Raw data:
:::

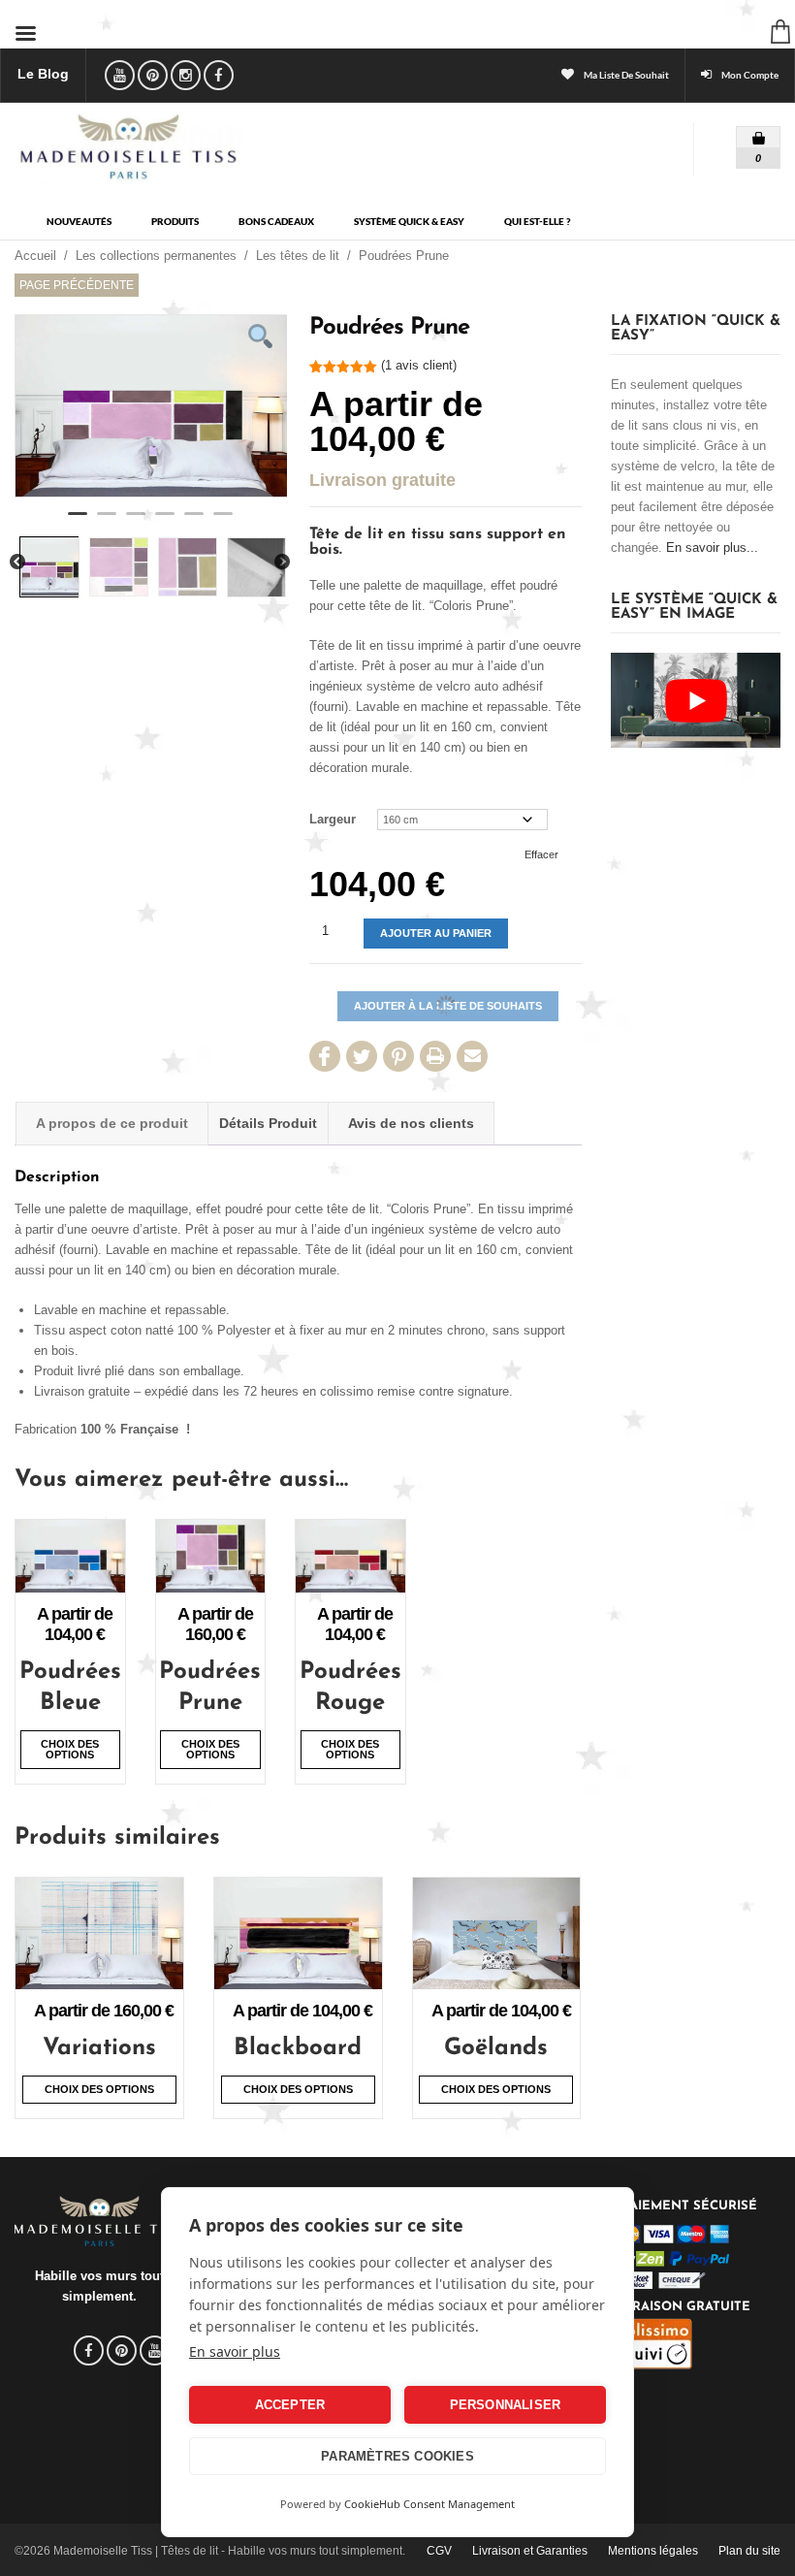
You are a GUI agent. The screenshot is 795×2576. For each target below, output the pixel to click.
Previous (17, 562)
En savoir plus (234, 2351)
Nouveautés (79, 221)
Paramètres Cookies (397, 2456)
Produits (175, 221)
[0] (745, 133)
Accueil (35, 255)
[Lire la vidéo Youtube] (695, 700)
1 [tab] (77, 521)
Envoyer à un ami (472, 1056)
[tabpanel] (151, 406)
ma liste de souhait (626, 75)
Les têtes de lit (297, 255)
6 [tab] (223, 521)
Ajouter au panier (436, 933)
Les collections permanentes (156, 255)
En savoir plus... (712, 547)
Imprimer (435, 1056)
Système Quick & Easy (409, 221)
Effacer (541, 854)
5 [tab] (194, 521)
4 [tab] (165, 521)
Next (282, 562)
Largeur (332, 819)
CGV (439, 2551)
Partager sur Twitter (361, 1056)
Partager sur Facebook (324, 1056)
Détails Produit (268, 1123)
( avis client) (419, 365)
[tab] (112, 1123)
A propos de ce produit (112, 1123)
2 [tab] (106, 521)
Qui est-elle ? (537, 221)
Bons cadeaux (276, 221)
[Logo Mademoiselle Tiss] (128, 146)
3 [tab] (135, 521)
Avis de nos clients (411, 1123)
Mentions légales (653, 2551)
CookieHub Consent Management (429, 2503)
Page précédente (76, 285)
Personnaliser (505, 2405)
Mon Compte (750, 75)
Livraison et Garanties (530, 2551)
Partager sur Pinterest (398, 1056)
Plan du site (749, 2551)
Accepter (290, 2405)
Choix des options (70, 1749)
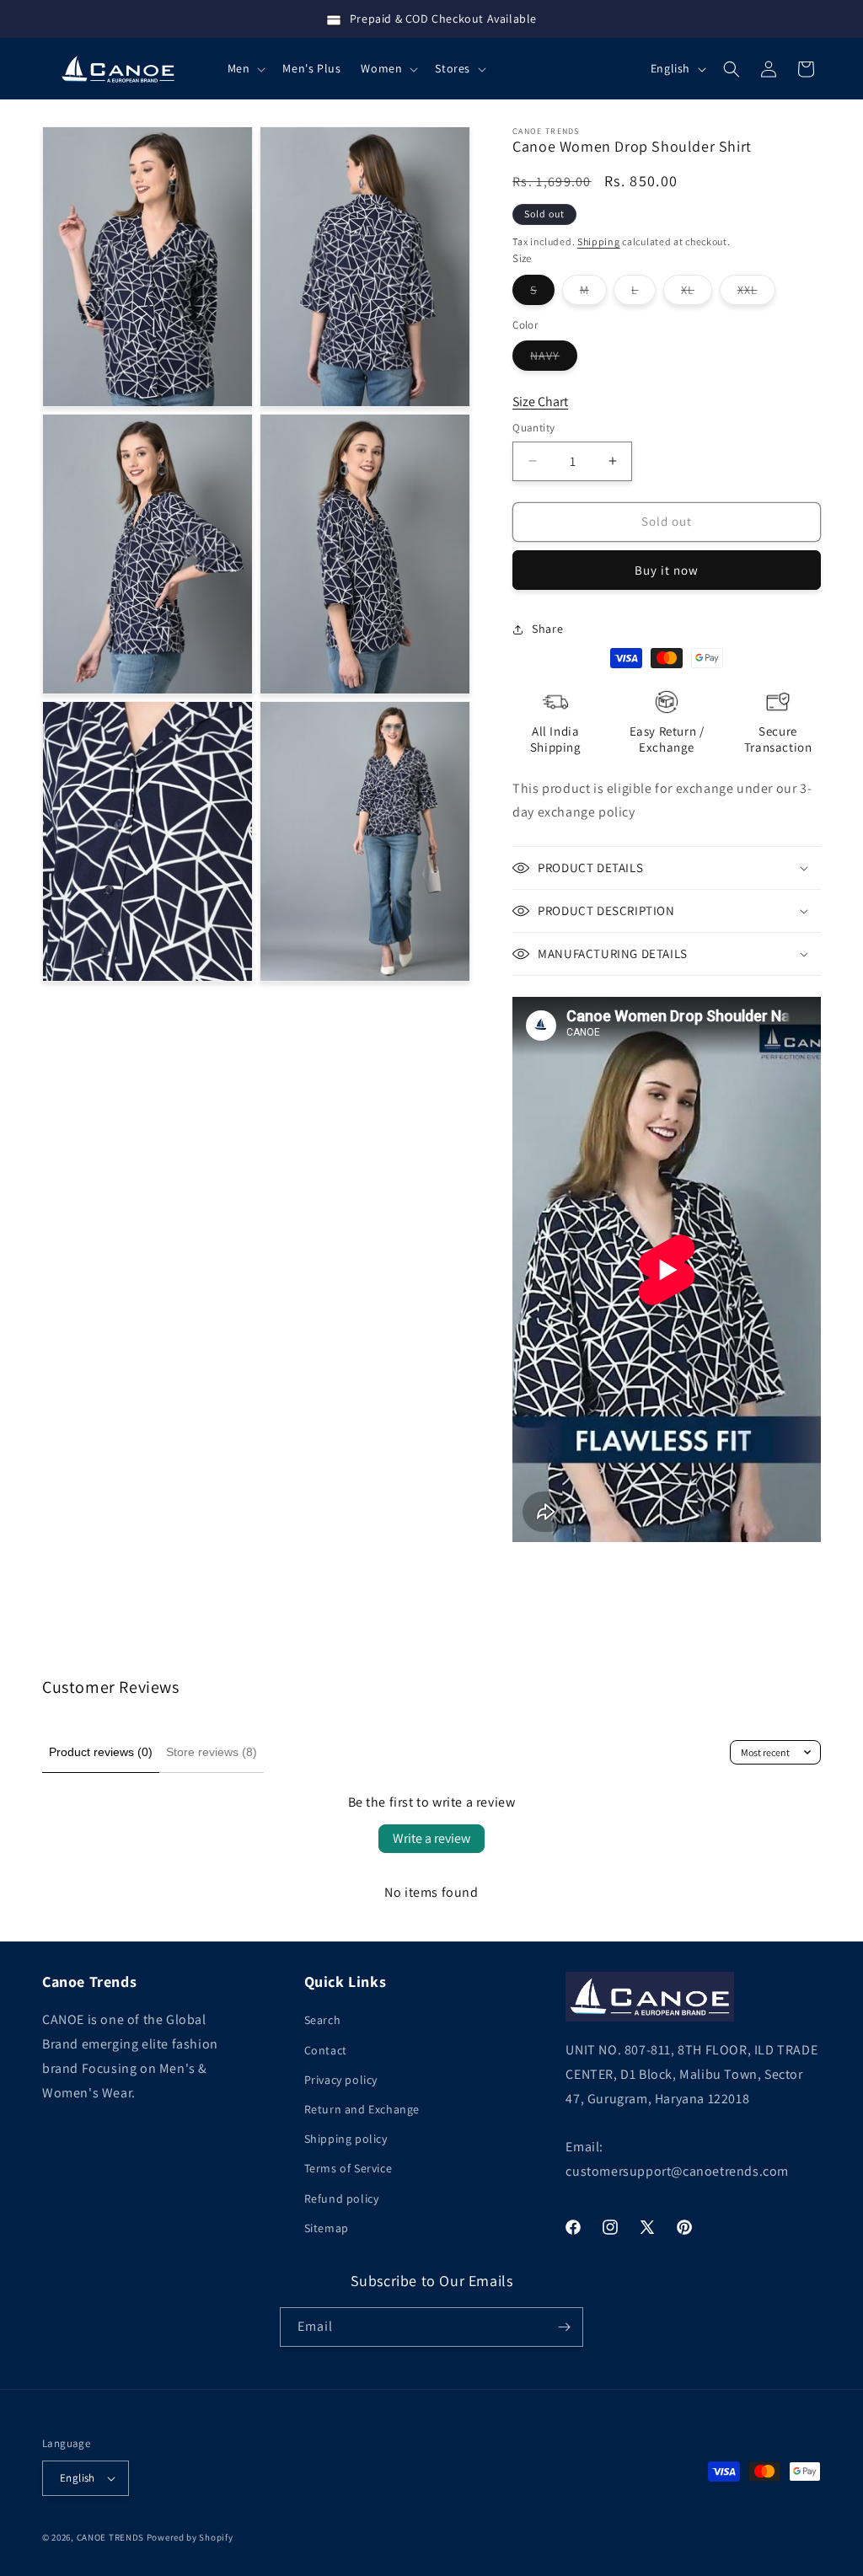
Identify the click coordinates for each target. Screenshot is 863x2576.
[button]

:::

Work task:
Find the line with "Imprimer (435, 1056)" in the material above. Reproduce it and each line after it up to and including the line with "Accepter (290, 2405)".

Answer section:
Imprimer (435, 1056)
Système Quick & Easy (409, 221)
Effacer (541, 854)
5 [tab] (194, 521)
4 [tab] (165, 521)
Next (282, 562)
Largeur (332, 819)
CGV (439, 2551)
Partager sur Twitter (361, 1056)
Partager sur Facebook (324, 1056)
Détails Produit (268, 1123)
( avis client) (419, 365)
[tab] (112, 1123)
A propos de ce produit (112, 1123)
2 [tab] (106, 521)
Qui est-elle ? (537, 221)
Bons cadeaux (276, 221)
[Logo Mademoiselle Tiss] (128, 146)
3 [tab] (135, 521)
Avis de nos clients (411, 1123)
Mentions légales (653, 2551)
CookieHub Consent Management (429, 2503)
Page précédente (76, 285)
Personnaliser (505, 2405)
Mon Compte (750, 75)
Livraison et Garanties (530, 2551)
Partager sur Pinterest (398, 1056)
Plan du site (749, 2551)
Accepter (290, 2405)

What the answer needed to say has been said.